Chapter Six: Hermeneutical Analysis and Reflection
(1) I took a class on “Biblical Hermeneutics” from Swartley in 1981. Much of the class admittedly focused on exegesis of biblical texts, however I was introduced to Hans-Georg Gadamer (briefly) for the first time and we read and discussed an essay by Rudolf Bultmann, “Is Exegesis Without Presuppositions Possible?” So I credit Swartley with helping me learn of the importance in biblical study of the interpreter’s “horizon.”
So I expected this chapter to include some reflections on our starting points in approaching biblical texts related to sexuality issues. I was disappointed that it turned out simply to be a series of justifications for particular interpretations, focusing only on internal biblical concerns. It is amazing how little self-examination Swartley undertakes in this book. Of all themes that one could write about today, sexuality issues require a lot of self-awareness and honesty about one’s presuppositions. And insofar as those presuppositions shape one’s interpretations, it becomes even more important to surface them and justify them. Swartley fails on this score.
For example, what we receive from the Bible will be largely determined by which of the following two questions we begin with as we approach biblical materials. Are we looking for clear bases to exclude gay Christians from full fellowship in the church (with the assumption that they are in unless it is proven they should be put out)? Or, are we looking for clear bases to include gay Christians (assuming they are out unless proven otherwise)? Swartley does not address this issue at all that I could see.

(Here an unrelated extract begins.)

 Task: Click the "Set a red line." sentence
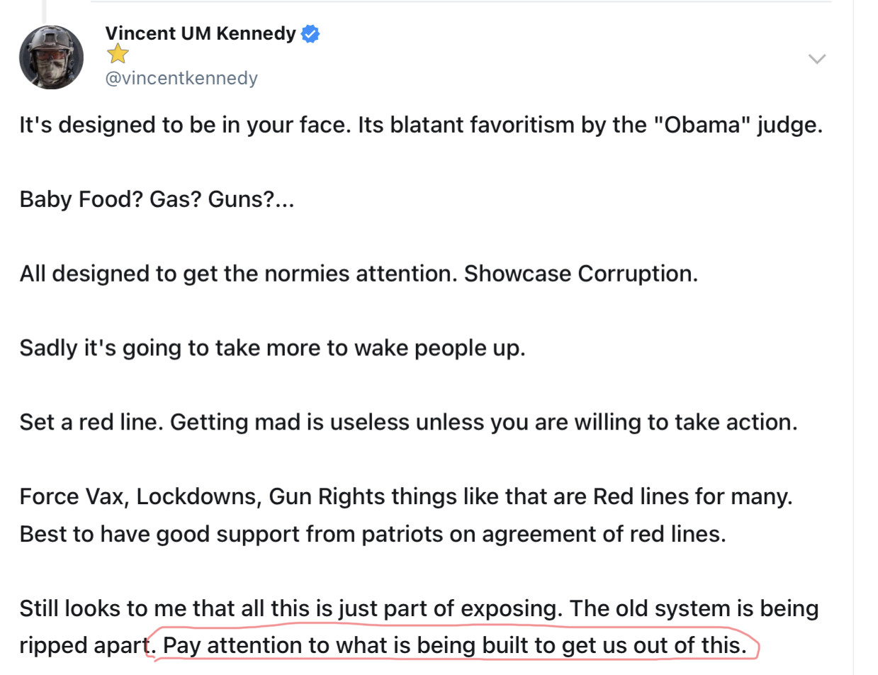click(x=91, y=423)
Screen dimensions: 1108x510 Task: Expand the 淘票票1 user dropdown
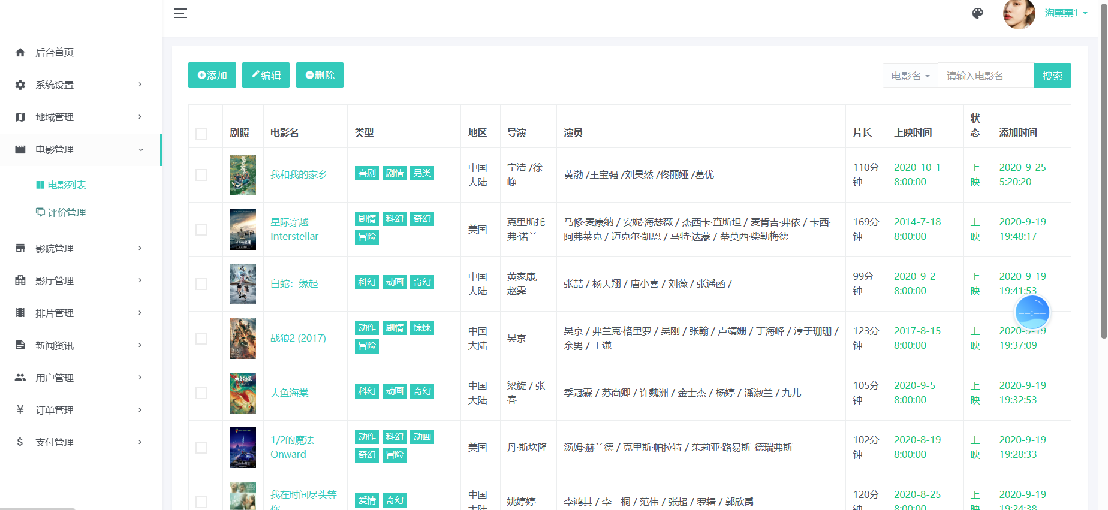click(1066, 13)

(2) Again, Swartley assumes that the starting point in approach the general issues is sexual behavior, not human rights or Jesus’ love command. This seems extraordinarily narrow.
(3) Following Gagnon (though thankfully, he is not as relentless in doing this as Gagnon), Swartley writes of “the homosexuality issue” as being in the same cluster of “sexually related sins” as “incest, bestiality, adultery, prostitution, and soliciting prostitutes” (p.103). I would tend to argue that “the homosexuality issue,” instead, is best seen as being in the same cluster of sins of injustice as oppression of vulnerable people in the community of faith such as widows, orphans, and strangers. I don’t think Swartley adequately justifies his choice here.

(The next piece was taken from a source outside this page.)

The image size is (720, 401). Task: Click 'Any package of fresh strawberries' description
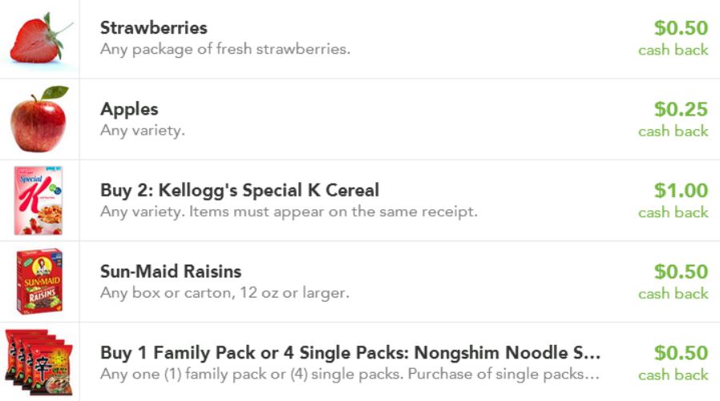(x=224, y=50)
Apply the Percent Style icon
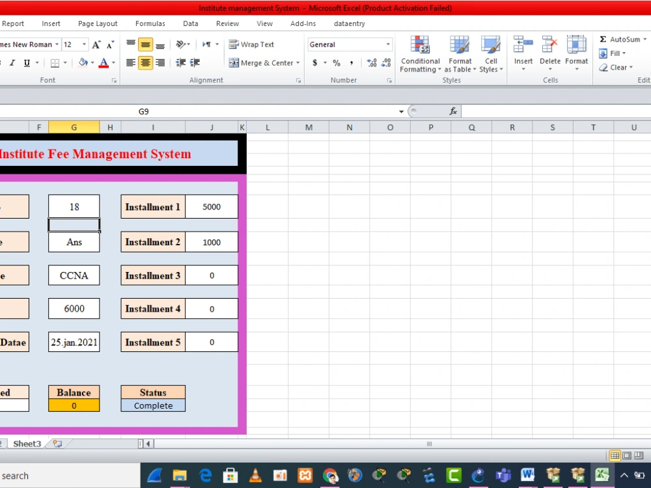The width and height of the screenshot is (651, 488). (x=337, y=63)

(4) As an Anabaptist, I am not as persuaded as Swartley that the practices of medieval Christendom, Calvin’s Geneva, and New England Puritans of making same-sex illegal and of Paris executing “homosexual offenders” are evidence for how Christian Tradition provides support for present-day anti-gay perspectives within the church (p. 112). Given that all these people were so wrong about warfare, violence, and capital punishment, why would we assume they were right about sexuality?
Chapter Seven: The Church’s Belief and Response
Swartley writes, “institutional and congregation leaders must be alert to the way homosexuality tends to stop everything else and becomes an all or nothing bargain” (p.119). I think it would be much more accurate (and honest) to say that opposition to “homosexuality” tends to stop everything else.

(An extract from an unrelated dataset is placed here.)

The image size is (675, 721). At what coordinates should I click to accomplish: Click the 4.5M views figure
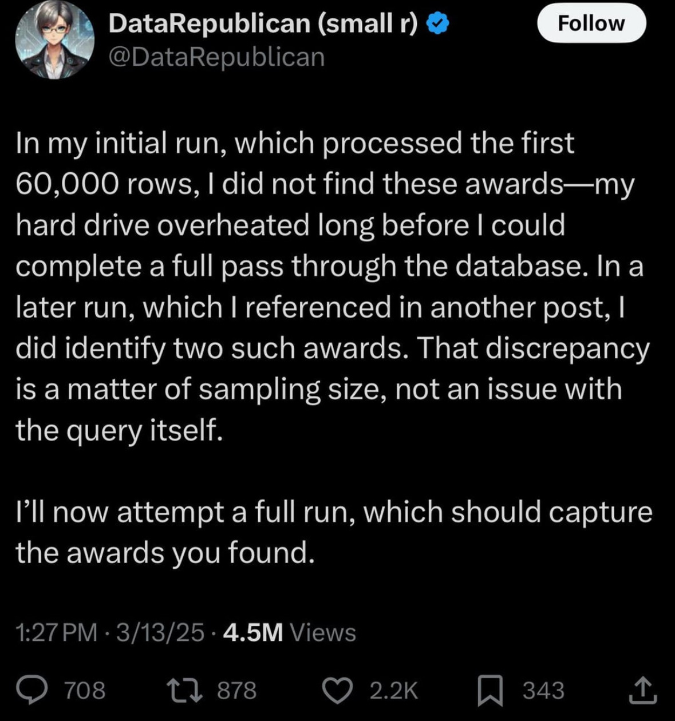253,632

I’ll just give one example from my experience. A couple of years ago, Broad Street Mennonite Church in Harrisonburg, Virginia, existed pretty much out of sight and out of mind, a tiny congregation on the margins of the Virginia Conference’s Harrisonburg District. At that point, the congregation had no gay members or attendees. One of the members had a lesbian friend looking for a location for her commitment ceremony, and offered the church building for that use. Somehow word got out to a Conference pastor who contacted the District leaders demanding that Broad Street be stopped from allowing their building to be used in this way. Broad Street resisted the demand, and in the course of a conversation with District leaders admitted that the congregation would be open to the participation of gays in their church life. The first challenge to Broad Street’s decision to allow the ceremony came in December 2001. In February 2003, the congregation was formally kicked out of Virginia Conference.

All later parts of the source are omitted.